Overview
The Swedish Transport Administration (Trafikverket) currently administrates a system referred to as quality fees. This is a means for inducing operators to change their behaviour in order to reduce train delays. The purpose of the present project is to discuss the implications of introducing a regress system as a complement or possibly replacement to the current fees. While the current system is based on standardized per-minute fees, a regress system would make it possible for anyone affected by delays caused by someone else to reclaim subsequent costs.
VTI has been commissioned to analyse the preconditions for, and possible consequences of introducing the possibility of regress in the railway industry.
Regress refers to the possibility of anyone that is stricken by financial consequences of train delays caused by someone else, to reclaim these costs. Introducing a system of this nature would not increase costs to the industry but would transfer costs to the culpable party. To the extent that operators and the infrastructure holder adjusts the way in which activities are implemented, the risk for delays may shrink which in the long run may reduce prices and tariffs.

§ Data lines:
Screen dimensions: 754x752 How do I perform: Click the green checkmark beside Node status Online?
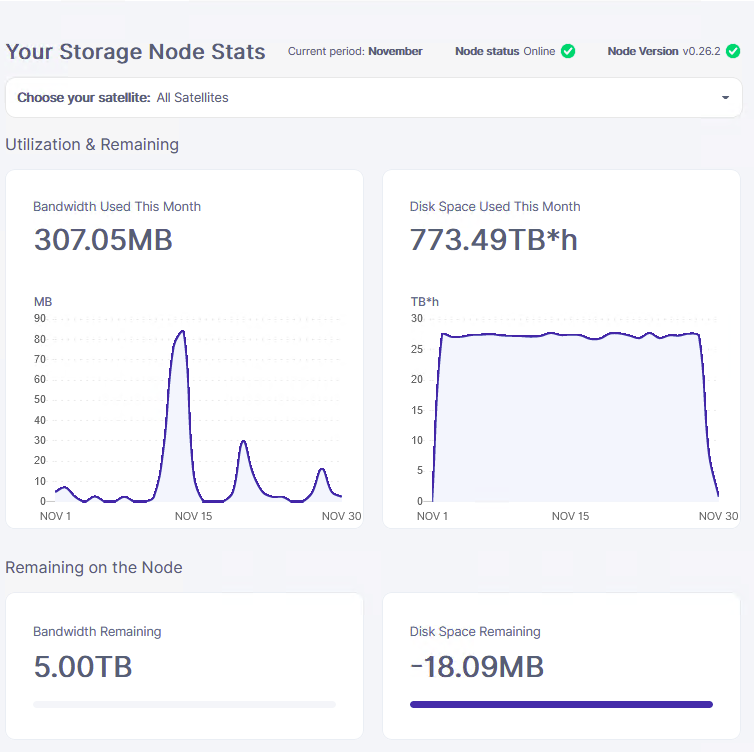[x=567, y=51]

§ What the task requires:
In the overview of quality fees and regress, list each consequence of introducing regress that the paragraph beginning "Regress refers to" states.

§ Result for this exercise:
- Costs to the industry would not increase.
- Costs would be transferred to the culpable party.
- The risk for delays may shrink, to the extent that operators and the infrastructure holder adjust the way activities are implemented.
- Prices and tariffs may be reduced in the long run.